▶ ARTICLE
------------------------

One woman whipped out her phone, and that’s when I knew how the rest of the meeting was going to go. At the present moment, everyone has their phone out, and they’re sharing cat pictures and stories over steamy mugs of coffee and tiny plates carrying donuts and biscuits. Many of the members are laughing; the woman to my left has tears in her eyes. Maybe her kitty has died, I think to myself, or maybe she’s just sensitive and this group makes her really happy.

 

“Now here’s a picture of my Marley,” one member begins in a loud, commanding voice, flipping her phone around and then rotating it slowly so that anyone interested can gaze at the image of her black, brown and white beauty featured on its screen. “Now, let me tell you why I love kitties,” she continued, clearing her throat a little. “One morning last year, I discovered this stray kitty causing a ruckus outside, BEATING UP the neighbor’s POODLE!”

 

Everyone laughs.

 

“And it gets BETTER!” She holds up her hand, smiling at everyone as she struggles to mute her own laughing. She sucks in a dramatic breath. “I took Marley in as my own, but she insisted on being an indoor-outdoor cat. During the times when I’d let her outside, whenever that poodle even SAW her coming, he would FAINT.”

 

Everyone bursts out in laughter once again, but more heartily this time.

 

I turn my music up louder as the group waves phones around and takes turns petting the black kitty that one enthusiastic member brought into the cafe with him.

 

What did I want to write about today? The title of this post is: Should I stay or should I go? Who am I talking about? Where are they now, and where might they be going? Are there multiple applications for the phrase? You bet there are.

 

It started nearly six years ago.

I’m not going to reinvent the wheel by re-telling the story, but in December of 2010, I drove to Tennessee and adopted Bruster — a dorky little German Shepherd puppy. He was the runt of the litter. I remember walking into the owner’s cozy cottage and being led into a living room by a guy who looked like a farmer. The living room was full of bouncy, happy puppies with perky ears and easy smiles, and Bruster was the one hiding behind a couch and whimpering to himself. I ventured over to the couch, knelt down, and tilted my head, taking in the sight of the sad, black and brown blob tucked inside the space between couch and wall.

Oh my.. I want him. I need him.

 

And I got him. I still have him.

------------------------

▶ DATA EXTRACT

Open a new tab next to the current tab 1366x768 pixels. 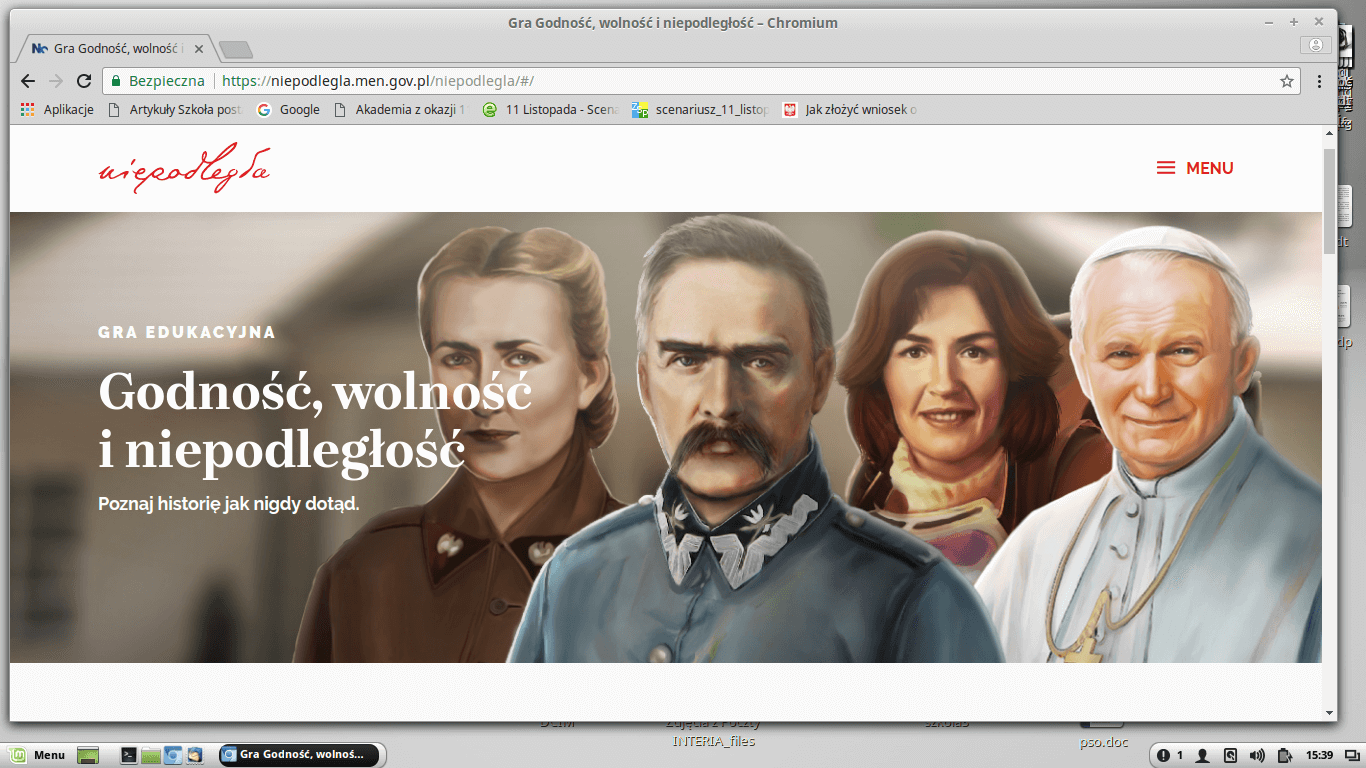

------------------------

▶ INSTRUCTIONS TO FOLLOW
Pick up the blog post about Bruster the German Shepherd after its last sentence and write what comes next. You won't need the material here.

▶ WRITTEN ANSWER
 

He’s always had fun; we go hiking on the weekends, someone’s always throwing sticks for him in the backyard, and he sleeps in bed with me every single night. He’s had an unwaveringly excellent disposition, seeming more like a human soul stuck inside of a lush German Shepherd Dog’s body than an actual dog, but the last several months, following the divorce, have been difficult.

 

Chris has visited the house a few times (either to pick up more of his stuff or to practice music with either me or Charlie). Out of the three times he’s most recently visited the house, Bruster has puked twice immediately after he’s left. I don’t think it’s a coincidence. He’s a sensitive dog; losing one of his idols has obviously taken an emotional toll. He’s always cried and whined incessantly (from the age of 12 weeks and onward), but there’s a certain vacantness to him now. I don’t like to think about it for too long, because there’s nothing I can do about it.

 

But things took a very sharp turn three months ago when Bruster destroyed his very first door.

 

I was teaching a class at work that Tuesday. I had just dismissed my new hires for a quick break and strolled over to my desk when I pulled out my phone and saw that I had a new text message from an unknown number.

 

“Hi,” it read. “I’m Rachel, one of your neighbors. Max (next door) gave me your #. I found a German Shepherd today on Indigo Valley Road and I know you have one, so I was wondering if it’s yours.”

 

I froze. Um.. no? My dog is an indoor dog. I’m not one of those assholes who keeps their pet outside, tethered to a tree or hooked onto a stake in the ground, so..

 

“Oh wow!” I responded in real life. “I don’t think it’s mine because I put him in the house this AM, but he could have escaped (he has before) — does he have a single, floppy ear by any chance?”

 

In response, I received this.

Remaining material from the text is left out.